Instructions to follow
Each entry listed below should be reproduced word for word.

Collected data

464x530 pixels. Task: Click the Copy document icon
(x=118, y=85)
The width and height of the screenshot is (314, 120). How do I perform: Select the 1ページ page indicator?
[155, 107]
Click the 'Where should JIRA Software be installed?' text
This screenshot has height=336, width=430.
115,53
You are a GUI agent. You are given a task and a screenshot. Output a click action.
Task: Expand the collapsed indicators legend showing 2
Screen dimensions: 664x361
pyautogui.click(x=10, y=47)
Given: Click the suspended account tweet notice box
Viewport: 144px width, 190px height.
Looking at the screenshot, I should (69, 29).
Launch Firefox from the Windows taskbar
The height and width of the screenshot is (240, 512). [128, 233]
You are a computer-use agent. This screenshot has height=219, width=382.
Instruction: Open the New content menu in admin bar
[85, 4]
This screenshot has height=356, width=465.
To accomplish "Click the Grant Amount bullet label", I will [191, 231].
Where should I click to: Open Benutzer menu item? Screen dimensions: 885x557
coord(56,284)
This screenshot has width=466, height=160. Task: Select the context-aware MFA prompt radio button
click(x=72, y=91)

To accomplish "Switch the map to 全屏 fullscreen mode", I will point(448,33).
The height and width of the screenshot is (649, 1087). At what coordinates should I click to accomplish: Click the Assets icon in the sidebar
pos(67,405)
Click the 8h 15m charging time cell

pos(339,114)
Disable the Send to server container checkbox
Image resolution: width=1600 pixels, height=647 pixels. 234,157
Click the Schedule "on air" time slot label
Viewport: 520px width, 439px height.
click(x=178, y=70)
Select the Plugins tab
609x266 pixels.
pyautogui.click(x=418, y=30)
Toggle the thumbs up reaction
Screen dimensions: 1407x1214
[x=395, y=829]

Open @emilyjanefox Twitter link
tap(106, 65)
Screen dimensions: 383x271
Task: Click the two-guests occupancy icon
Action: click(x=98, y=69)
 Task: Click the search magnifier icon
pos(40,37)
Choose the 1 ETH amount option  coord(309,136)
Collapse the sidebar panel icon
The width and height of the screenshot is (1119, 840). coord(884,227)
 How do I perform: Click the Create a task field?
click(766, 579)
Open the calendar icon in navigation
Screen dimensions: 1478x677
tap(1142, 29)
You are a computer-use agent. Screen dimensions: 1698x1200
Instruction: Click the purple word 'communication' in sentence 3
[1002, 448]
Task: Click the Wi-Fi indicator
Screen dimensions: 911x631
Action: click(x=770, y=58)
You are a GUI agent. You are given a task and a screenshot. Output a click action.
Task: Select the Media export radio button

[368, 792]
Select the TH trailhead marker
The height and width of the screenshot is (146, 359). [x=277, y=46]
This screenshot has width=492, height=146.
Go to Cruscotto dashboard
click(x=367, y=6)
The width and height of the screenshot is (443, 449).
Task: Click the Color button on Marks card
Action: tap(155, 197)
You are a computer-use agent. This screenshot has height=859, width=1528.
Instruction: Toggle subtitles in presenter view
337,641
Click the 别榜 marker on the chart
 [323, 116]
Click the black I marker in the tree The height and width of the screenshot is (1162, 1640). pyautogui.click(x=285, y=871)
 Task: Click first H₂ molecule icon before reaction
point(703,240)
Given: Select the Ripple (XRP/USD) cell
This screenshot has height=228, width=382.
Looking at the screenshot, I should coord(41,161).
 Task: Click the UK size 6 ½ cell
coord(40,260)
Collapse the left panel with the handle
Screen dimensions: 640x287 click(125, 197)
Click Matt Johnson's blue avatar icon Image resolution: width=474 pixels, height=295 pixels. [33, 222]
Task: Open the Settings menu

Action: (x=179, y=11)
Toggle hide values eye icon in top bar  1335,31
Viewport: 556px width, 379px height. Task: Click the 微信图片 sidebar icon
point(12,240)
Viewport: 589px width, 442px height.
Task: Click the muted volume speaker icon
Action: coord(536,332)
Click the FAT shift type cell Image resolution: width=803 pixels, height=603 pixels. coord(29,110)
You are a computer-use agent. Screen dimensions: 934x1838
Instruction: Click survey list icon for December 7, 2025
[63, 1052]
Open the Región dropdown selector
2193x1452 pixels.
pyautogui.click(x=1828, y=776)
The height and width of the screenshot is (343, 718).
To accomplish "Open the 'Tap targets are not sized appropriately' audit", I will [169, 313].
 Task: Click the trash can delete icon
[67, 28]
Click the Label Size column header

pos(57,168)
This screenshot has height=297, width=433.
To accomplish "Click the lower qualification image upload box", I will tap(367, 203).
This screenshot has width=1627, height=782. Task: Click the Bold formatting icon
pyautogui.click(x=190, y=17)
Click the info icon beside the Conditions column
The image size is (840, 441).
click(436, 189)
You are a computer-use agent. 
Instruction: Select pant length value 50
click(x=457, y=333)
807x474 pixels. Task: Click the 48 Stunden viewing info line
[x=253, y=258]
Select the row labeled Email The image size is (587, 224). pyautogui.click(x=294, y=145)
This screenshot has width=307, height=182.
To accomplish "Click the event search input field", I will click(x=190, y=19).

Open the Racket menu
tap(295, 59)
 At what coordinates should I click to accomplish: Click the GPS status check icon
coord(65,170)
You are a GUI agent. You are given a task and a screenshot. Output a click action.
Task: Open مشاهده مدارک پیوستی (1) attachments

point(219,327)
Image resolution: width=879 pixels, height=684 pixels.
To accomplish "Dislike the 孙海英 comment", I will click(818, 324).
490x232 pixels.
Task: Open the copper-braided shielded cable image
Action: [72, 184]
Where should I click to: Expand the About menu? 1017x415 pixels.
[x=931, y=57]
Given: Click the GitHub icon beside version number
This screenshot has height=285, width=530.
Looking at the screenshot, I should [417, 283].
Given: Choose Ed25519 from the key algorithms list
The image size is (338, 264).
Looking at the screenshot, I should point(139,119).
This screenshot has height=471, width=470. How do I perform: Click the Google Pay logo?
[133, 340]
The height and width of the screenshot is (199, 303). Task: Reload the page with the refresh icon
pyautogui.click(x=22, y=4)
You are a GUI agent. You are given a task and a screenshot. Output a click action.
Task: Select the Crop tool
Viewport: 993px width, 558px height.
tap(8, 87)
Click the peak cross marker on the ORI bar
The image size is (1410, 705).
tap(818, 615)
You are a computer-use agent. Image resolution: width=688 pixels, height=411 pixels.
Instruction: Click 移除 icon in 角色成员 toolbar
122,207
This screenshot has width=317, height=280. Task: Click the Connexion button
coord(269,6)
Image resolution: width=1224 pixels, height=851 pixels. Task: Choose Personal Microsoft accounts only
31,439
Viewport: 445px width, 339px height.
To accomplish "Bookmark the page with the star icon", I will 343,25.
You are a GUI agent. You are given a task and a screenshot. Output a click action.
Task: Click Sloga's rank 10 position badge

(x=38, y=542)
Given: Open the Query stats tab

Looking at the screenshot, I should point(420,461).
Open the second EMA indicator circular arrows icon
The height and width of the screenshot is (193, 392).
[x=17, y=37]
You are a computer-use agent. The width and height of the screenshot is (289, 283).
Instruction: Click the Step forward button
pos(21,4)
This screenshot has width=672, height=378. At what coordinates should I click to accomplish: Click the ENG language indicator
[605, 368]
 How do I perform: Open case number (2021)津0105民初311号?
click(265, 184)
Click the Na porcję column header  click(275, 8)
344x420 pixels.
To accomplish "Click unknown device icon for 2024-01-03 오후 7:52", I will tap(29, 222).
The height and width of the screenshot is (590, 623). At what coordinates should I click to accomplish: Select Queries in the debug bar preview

Expected output
464x530 pixels. Task: Click the Copy document icon
(x=118, y=85)
The width and height of the screenshot is (314, 120). How do I perform: Select the 1ページ page indicator?
[155, 107]
Click the 'Where should JIRA Software be installed?' text
This screenshot has height=336, width=430.
115,53
You are a GUI agent. You are given a task and a screenshot. Output a click action.
Task: Expand the collapsed indicators legend showing 2
Screen dimensions: 664x361
pyautogui.click(x=10, y=47)
Given: Click the suspended account tweet notice box
Viewport: 144px width, 190px height.
Looking at the screenshot, I should (69, 29).
Launch Firefox from the Windows taskbar
The height and width of the screenshot is (240, 512). [128, 233]
You are a computer-use agent. This screenshot has height=219, width=382.
Instruction: Open the New content menu in admin bar
[85, 4]
This screenshot has height=356, width=465.
To accomplish "Click the Grant Amount bullet label", I will [191, 231].
Where should I click to: Open Benutzer menu item? Screen dimensions: 885x557
coord(56,284)
This screenshot has width=466, height=160. Task: Select the context-aware MFA prompt radio button
click(x=72, y=91)

To accomplish "Switch the map to 全屏 fullscreen mode", I will point(448,33).
The height and width of the screenshot is (649, 1087). At what coordinates should I click to accomplish: Click the Assets icon in the sidebar
pos(67,405)
Click the 8h 15m charging time cell

pos(339,114)
Disable the Send to server container checkbox
Image resolution: width=1600 pixels, height=647 pixels. 234,157
Click the Schedule "on air" time slot label
Viewport: 520px width, 439px height.
click(x=178, y=70)
Select the Plugins tab
609x266 pixels.
pyautogui.click(x=418, y=30)
Toggle the thumbs up reaction
Screen dimensions: 1407x1214
[x=395, y=829]

Open @emilyjanefox Twitter link
tap(106, 65)
Screen dimensions: 383x271
Task: Click the two-guests occupancy icon
Action: click(x=98, y=69)
 Task: Click the search magnifier icon
pos(40,37)
Choose the 1 ETH amount option  coord(309,136)
Collapse the sidebar panel icon
The width and height of the screenshot is (1119, 840). coord(884,227)
 How do I perform: Click the Create a task field?
click(766, 579)
Open the calendar icon in navigation
Screen dimensions: 1478x677
tap(1142, 29)
You are a computer-use agent. Screen dimensions: 1698x1200
Instruction: Click the purple word 'communication' in sentence 3
[1002, 448]
Task: Click the Wi-Fi indicator
Screen dimensions: 911x631
Action: click(x=770, y=58)
You are a GUI agent. You are given a task and a screenshot. Output a click action.
Task: Select the Media export radio button

[368, 792]
Select the TH trailhead marker
The height and width of the screenshot is (146, 359). [x=277, y=46]
This screenshot has width=492, height=146.
Go to Cruscotto dashboard
click(x=367, y=6)
The width and height of the screenshot is (443, 449).
Task: Click the Color button on Marks card
Action: tap(155, 197)
You are a computer-use agent. This screenshot has height=859, width=1528.
Instruction: Toggle subtitles in presenter view
337,641
Click the 别榜 marker on the chart
 [323, 116]
Click the black I marker in the tree The height and width of the screenshot is (1162, 1640). pyautogui.click(x=285, y=871)
 Task: Click first H₂ molecule icon before reaction
point(703,240)
Given: Select the Ripple (XRP/USD) cell
This screenshot has height=228, width=382.
Looking at the screenshot, I should coord(41,161).
 Task: Click the UK size 6 ½ cell
coord(40,260)
Collapse the left panel with the handle
Screen dimensions: 640x287 click(125, 197)
Click Matt Johnson's blue avatar icon Image resolution: width=474 pixels, height=295 pixels. [33, 222]
Task: Open the Settings menu

Action: (x=179, y=11)
Toggle hide values eye icon in top bar  1335,31
Viewport: 556px width, 379px height. Task: Click the 微信图片 sidebar icon
point(12,240)
Viewport: 589px width, 442px height.
Task: Click the muted volume speaker icon
Action: coord(536,332)
Click the FAT shift type cell Image resolution: width=803 pixels, height=603 pixels. coord(29,110)
You are a computer-use agent. Screen dimensions: 934x1838
Instruction: Click survey list icon for December 7, 2025
[63, 1052]
Open the Región dropdown selector
2193x1452 pixels.
pyautogui.click(x=1828, y=776)
The height and width of the screenshot is (343, 718).
To accomplish "Open the 'Tap targets are not sized appropriately' audit", I will [169, 313].
 Task: Click the trash can delete icon
[67, 28]
Click the Label Size column header

pos(57,168)
This screenshot has height=297, width=433.
To accomplish "Click the lower qualification image upload box", I will tap(367, 203).
This screenshot has width=1627, height=782. Task: Click the Bold formatting icon
pyautogui.click(x=190, y=17)
Click the info icon beside the Conditions column
The image size is (840, 441).
click(436, 189)
You are a computer-use agent. 
Instruction: Select pant length value 50
click(x=457, y=333)
807x474 pixels. Task: Click the 48 Stunden viewing info line
[x=253, y=258]
Select the row labeled Email The image size is (587, 224). pyautogui.click(x=294, y=145)
This screenshot has width=307, height=182.
To accomplish "Click the event search input field", I will click(x=190, y=19).

Open the Racket menu
tap(295, 59)
 At what coordinates should I click to accomplish: Click the GPS status check icon
coord(65,170)
You are a GUI agent. You are given a task and a screenshot. Output a click action.
Task: Open مشاهده مدارک پیوستی (1) attachments

point(219,327)
Image resolution: width=879 pixels, height=684 pixels.
To accomplish "Dislike the 孙海英 comment", I will click(818, 324).
490x232 pixels.
Task: Open the copper-braided shielded cable image
Action: [72, 184]
Where should I click to: Expand the About menu? 1017x415 pixels.
[x=931, y=57]
Given: Click the GitHub icon beside version number
This screenshot has height=285, width=530.
Looking at the screenshot, I should [417, 283].
Given: Choose Ed25519 from the key algorithms list
The image size is (338, 264).
Looking at the screenshot, I should point(139,119).
This screenshot has height=471, width=470. How do I perform: Click the Google Pay logo?
[133, 340]
The height and width of the screenshot is (199, 303). Task: Reload the page with the refresh icon
pyautogui.click(x=22, y=4)
You are a GUI agent. You are given a task and a screenshot. Output a click action.
Task: Select the Crop tool
Viewport: 993px width, 558px height.
tap(8, 87)
Click the peak cross marker on the ORI bar
The image size is (1410, 705).
tap(818, 615)
You are a computer-use agent. Image resolution: width=688 pixels, height=411 pixels.
Instruction: Click 移除 icon in 角色成员 toolbar
122,207
This screenshot has width=317, height=280. Task: Click the Connexion button
coord(269,6)
Image resolution: width=1224 pixels, height=851 pixels. Task: Choose Personal Microsoft accounts only
31,439
Viewport: 445px width, 339px height.
To accomplish "Bookmark the page with the star icon", I will 343,25.
You are a GUI agent. You are given a task and a screenshot. Output a click action.
Task: Click Sloga's rank 10 position badge

(x=38, y=542)
Given: Open the Query stats tab

Looking at the screenshot, I should point(420,461).
Open the second EMA indicator circular arrows icon
The height and width of the screenshot is (193, 392).
[x=17, y=37]
You are a computer-use agent. The width and height of the screenshot is (289, 283).
Instruction: Click the Step forward button
pos(21,4)
This screenshot has width=672, height=378. At what coordinates should I click to accomplish: Click the ENG language indicator
[605, 368]
 How do I perform: Open case number (2021)津0105民初311号?
click(265, 184)
Click the Na porcję column header  click(275, 8)
344x420 pixels.
To accomplish "Click unknown device icon for 2024-01-03 오후 7:52", I will tap(29, 222).
The height and width of the screenshot is (590, 623). At what coordinates should I click to accomplish: Select Queries in the debug bar preview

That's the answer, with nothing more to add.